A fond farewell to the Philadelphia Sculpture Gym

arts / Article

Morgan Dummitt, “Wayfarers.”

As May 2016 drew to a close, the Philadelphia artistic community found itself offering a bittersweet farewell with the closing of Frankford Avenue’s inimitable Philadelphia Sculpture Gym. Started by Darla Jackson in 2012 with the help of Knight support, this destination for all things wood, welding, casting, assemblage and more offered classes, studio space, equipment and gallery exhibitions at its bustling location, which has seen an uptick in activity and construction throughout recent years. With increased development, however, inevitably came the sale of property, and Philadelphia Sculpture Gym’s giant renovated garage space found itself among the buildings changing hands. In light of Philly’s immediate loss, there is not much to be done besides continuing to create and curate, and that’s surely what Jackson, Gallery Director Abbey Gates, and the rest of the artists affiliated with this local institution intend to do.

• • •

To do →
[1] Using the article above on the Philadelphia Sculpture Gym's closing, decide whether each statement agrees with it. Answer yes or no for each, and quote the words of the article that decide it.
(a) Darla Jackson started the Philadelphia Sculpture Gym in 2012.
(b) The gym closed at the end of June 2016.
(c) Abbey Gates was the gym's Gallery Director.
[2] Go on with the article about the Philadelphia Sculpture Gym's closing, starting after its final sentence.

• • •

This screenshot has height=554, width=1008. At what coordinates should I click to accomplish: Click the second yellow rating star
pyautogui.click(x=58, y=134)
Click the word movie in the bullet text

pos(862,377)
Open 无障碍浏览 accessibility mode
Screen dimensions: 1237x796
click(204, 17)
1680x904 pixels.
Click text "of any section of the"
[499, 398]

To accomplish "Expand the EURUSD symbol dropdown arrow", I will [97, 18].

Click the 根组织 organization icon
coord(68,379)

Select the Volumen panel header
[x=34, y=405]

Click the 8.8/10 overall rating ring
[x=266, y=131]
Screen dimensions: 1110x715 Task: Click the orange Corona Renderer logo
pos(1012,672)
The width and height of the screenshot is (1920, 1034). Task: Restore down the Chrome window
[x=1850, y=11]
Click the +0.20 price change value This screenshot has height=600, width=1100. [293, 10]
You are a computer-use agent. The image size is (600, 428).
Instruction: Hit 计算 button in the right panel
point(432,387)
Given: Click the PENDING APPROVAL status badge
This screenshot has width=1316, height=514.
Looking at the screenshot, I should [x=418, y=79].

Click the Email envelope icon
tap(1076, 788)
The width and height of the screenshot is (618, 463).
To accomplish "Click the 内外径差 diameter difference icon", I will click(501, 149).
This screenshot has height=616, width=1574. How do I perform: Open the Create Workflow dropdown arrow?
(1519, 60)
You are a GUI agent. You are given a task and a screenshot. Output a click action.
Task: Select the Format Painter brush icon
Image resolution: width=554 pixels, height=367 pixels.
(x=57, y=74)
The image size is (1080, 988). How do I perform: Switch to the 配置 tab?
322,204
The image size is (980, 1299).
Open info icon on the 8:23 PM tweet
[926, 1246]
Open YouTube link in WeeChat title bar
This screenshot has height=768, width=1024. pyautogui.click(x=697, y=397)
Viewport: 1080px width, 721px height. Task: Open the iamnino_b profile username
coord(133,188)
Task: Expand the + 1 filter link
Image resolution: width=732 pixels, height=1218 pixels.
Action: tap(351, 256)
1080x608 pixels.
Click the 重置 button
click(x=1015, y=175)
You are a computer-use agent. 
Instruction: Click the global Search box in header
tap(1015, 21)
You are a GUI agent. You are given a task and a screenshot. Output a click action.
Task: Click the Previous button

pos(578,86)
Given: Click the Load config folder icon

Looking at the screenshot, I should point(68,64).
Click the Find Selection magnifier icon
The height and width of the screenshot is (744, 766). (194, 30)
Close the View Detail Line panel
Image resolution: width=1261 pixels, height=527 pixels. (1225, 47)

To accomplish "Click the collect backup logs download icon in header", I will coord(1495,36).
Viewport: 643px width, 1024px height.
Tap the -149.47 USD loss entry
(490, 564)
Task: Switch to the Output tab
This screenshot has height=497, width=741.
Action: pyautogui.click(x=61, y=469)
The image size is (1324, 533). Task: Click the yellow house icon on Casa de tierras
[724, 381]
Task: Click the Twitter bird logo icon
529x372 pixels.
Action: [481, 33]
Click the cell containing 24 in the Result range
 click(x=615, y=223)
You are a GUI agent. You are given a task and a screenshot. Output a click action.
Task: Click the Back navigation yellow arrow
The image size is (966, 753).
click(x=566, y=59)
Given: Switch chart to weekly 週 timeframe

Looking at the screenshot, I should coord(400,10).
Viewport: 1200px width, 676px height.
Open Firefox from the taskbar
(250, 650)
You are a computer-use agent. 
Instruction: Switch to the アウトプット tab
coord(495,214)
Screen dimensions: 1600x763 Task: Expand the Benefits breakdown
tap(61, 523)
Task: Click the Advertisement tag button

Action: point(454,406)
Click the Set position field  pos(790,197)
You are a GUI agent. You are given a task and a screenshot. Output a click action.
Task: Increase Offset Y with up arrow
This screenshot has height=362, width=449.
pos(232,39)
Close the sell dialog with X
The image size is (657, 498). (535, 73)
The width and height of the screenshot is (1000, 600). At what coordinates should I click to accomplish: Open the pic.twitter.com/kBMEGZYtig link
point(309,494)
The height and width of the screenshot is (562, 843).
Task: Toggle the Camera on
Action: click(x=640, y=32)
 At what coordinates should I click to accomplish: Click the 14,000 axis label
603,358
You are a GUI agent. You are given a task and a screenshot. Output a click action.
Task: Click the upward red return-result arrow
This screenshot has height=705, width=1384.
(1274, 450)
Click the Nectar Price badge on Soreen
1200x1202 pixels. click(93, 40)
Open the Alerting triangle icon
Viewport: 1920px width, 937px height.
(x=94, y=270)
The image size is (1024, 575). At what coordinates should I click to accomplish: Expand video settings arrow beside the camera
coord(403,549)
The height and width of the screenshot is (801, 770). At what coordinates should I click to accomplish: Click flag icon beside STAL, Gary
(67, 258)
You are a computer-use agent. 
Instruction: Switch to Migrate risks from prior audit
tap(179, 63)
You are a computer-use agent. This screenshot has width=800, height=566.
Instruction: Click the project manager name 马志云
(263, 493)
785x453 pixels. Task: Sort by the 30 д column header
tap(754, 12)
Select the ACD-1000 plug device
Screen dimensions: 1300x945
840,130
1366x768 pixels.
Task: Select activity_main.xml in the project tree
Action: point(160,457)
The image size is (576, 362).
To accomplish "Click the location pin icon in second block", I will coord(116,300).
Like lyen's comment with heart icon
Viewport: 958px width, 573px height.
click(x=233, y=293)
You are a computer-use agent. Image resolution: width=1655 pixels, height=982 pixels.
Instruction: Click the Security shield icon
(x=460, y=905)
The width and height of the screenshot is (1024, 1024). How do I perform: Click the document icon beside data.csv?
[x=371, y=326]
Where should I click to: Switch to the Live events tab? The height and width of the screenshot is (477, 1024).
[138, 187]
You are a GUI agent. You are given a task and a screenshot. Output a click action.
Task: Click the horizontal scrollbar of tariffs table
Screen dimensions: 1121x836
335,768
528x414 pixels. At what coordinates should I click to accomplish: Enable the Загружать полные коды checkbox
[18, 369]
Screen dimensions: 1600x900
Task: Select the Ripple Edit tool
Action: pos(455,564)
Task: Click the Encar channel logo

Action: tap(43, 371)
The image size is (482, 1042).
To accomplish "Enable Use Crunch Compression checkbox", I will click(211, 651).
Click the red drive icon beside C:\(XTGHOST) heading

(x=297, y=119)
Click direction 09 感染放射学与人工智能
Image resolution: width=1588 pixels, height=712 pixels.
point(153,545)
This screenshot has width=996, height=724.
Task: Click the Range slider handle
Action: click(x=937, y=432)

• • •

Answers by task →
[1]
(a) Yes: "Started by Darla Jackson in 2012 with the help of Knight support"
(b) No: "As May 2016 drew to a close, the Philadelphia artistic community found itself offering a bittersweet farewell"
(c) Yes: "Gallery Director Abbey Gates"

[2]
For the final show at Philadelphia Sculpture Gym, the artistic excursion has come full sphere (circles, after all, are only two-dimensional). The inaugural show was a selection of objects made by casting, and the final exhibit revisits the fourth iteration of art made in this way.

Laura Demme’s “Icon” is as macabre as it is alluring, and the combination of the two makes it an unforgettable standout. Part religious symbol, part medical curio, the scalloped rim of the shell-like ceramic exterior surrounds a highly realistic left hand that rests in its center. This sinister form seems to press against a soft, red interior, adding to the surgical air, as well as themes of bloody martyrdom and the tradition of collecting body parts from deceased saints.

Laura Demme, “Icon.”

While Botticelli’s Venus rises from a shell in nude fullness, in Demme’s piece we find only a disembodied wax hand. This flat extremity, with all its fingers extended and pressed together, may represent a blank template for other gestures, or just the universal stop signal. Raising one hand to take an oath invokes commitment and often divinity. By viewing this hand from behind, the artist implies that the viewer is the one entering into the pact, although for what, we may never know.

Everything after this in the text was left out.